Africa’s richest man, Aliko Dangote is seeking to draw investors into the planned listing of his refinery business by anchoring returns to United States dollar-denominated dividends, as he prepares to float about 10 per cent minority stake in one of Africa’s largest industrial assets to fund a sweeping expansion programme.
The billionaire industrialist plans to sell about 10 per cent of Dangote Petroleum Refinery and Petrochemicals Fze through a listing across multiple African stock exchanges, in a move aimed at unlocking long-term capital for the next phase of growth in his energy and industrial empire.
Under the proposed structure, shareholders in the refinery business will receive dividends in US dollars after the initial public offering, a feature designed to enhance the appeal of the asset to foreign and local investors amid persistent currency pressures in several African markets. The company has appointed Stanbic IBTC Capital, Vetiva Advisory Services and FirstCap as advisers on the transaction.
Dangote said the listing size would be “as much as possible, maybe 10 per cent or so.” The offer could open as early as May, depending on regulatory approvals and market conditions, and is expected to rank among the most significant equity market transactions on the continent.
The fundraising forms part of a broader $40bn investment programme over the next five years, targeted at expanding refining and fertiliser capacity while deepening the group’s industrial footprint across Africa. The strategy reflects a shift toward capital market funding as the group scales its integrated manufacturing and energy operations.
The refinery, which has a capacity of 650,000 barrels per day, is Africa’s largest and has already begun reshaping regional fuel trade flows. It reached full operational capacity shortly before geopolitical tensions in the Middle East disrupted global oil markets, boosting demand for alternative supply sources. Export data from the company shows steady growth in diesel shipments, while gasoline volumes have fluctuated as operations adjust to changing market dynamics and optimisation of product output across regions.

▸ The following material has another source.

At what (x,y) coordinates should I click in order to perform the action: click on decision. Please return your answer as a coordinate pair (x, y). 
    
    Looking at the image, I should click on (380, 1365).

Dangote said, “We have a very ambitious programme across all our businesses,” adding that the focus is on closing Africa’s infrastructure gap through large-scale investment in energy and industrial capacity.
Industry analysts continue to point to strong fundamentals for the refinery, citing scale advantages and improving margins as global supply patterns shift. One senior refining industry expert described the asset as “highly profitable,” reflecting confidence in its medium-term earnings outlook.
Beyond refining, the group’s expansion plan includes a major ramp-up in fertiliser production capacity and new investments in industrial minerals. These include potential potash and phosphate projects in the Democratic Republic of Congo and copper refining opportunities in Zambia, as Dangote pushes further into resource-linked industrial processing.
The tycoon has also been engaging with global policymakers on the sidelines of the IMF–World Bank spring meetings in Washington, where he met Kristalina Georgieva, IMF Managing Director and Ajay Banga, World Bank Group President. Discussions focused on investment-led development strategies, particularly in energy, fertilisers and cement, sectors seen as central to industrial growth and infrastructure development across emerging markets.